▶ **The data**
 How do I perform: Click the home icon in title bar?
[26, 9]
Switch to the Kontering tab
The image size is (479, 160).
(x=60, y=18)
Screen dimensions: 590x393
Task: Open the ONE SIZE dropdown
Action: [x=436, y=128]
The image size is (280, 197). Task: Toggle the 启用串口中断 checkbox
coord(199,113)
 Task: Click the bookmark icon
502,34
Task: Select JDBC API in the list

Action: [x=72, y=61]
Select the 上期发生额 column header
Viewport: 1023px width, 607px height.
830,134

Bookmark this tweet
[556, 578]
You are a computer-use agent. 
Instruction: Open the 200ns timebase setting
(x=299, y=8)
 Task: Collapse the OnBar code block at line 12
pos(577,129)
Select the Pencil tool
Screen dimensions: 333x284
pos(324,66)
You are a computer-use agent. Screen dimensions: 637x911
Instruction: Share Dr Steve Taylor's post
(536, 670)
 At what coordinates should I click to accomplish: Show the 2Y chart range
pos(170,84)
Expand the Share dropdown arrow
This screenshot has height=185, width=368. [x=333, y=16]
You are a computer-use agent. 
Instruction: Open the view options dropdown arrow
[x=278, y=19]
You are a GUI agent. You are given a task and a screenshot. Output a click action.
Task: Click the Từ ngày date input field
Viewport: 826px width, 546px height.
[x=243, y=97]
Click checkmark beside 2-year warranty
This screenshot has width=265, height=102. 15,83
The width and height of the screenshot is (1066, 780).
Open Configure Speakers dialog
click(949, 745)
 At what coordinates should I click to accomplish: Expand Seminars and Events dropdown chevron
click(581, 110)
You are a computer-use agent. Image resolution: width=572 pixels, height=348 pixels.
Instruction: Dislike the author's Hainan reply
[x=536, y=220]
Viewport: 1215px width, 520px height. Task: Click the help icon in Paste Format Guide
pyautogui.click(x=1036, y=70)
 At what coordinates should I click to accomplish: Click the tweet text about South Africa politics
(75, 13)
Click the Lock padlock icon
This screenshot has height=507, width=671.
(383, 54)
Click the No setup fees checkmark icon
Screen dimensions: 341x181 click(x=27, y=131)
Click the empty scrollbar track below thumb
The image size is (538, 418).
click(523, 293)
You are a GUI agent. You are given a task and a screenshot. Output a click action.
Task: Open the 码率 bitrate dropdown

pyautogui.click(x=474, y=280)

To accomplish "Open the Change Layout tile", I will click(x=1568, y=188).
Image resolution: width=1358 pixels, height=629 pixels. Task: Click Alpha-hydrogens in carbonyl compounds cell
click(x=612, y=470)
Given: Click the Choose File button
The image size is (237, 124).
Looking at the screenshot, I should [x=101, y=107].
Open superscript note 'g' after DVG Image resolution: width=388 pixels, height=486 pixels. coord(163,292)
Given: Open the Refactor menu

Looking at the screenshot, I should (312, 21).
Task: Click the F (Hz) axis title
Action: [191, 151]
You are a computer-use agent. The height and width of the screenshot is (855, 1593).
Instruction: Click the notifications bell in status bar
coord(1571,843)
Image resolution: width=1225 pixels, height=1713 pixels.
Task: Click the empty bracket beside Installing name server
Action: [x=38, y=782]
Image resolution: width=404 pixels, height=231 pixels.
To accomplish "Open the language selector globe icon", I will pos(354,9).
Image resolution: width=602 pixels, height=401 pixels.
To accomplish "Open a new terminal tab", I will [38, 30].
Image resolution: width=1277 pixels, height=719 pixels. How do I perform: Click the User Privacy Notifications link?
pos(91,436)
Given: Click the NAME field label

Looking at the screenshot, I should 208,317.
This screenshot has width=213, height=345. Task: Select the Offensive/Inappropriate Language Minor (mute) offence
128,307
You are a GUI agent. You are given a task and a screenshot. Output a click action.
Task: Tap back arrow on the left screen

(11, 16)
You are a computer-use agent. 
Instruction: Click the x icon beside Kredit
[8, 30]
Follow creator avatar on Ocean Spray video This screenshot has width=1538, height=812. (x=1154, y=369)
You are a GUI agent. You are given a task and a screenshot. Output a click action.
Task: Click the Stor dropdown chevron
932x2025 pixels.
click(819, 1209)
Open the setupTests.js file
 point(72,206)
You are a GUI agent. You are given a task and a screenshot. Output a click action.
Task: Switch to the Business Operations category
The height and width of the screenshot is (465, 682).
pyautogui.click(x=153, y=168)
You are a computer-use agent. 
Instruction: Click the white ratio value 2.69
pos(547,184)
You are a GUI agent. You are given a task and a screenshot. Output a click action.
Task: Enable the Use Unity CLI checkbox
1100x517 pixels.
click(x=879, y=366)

▶ **Exercise details**
Count the lines in the listing above that contain the string "Switch", and give only the count.

▶ **Answer to this problem**
2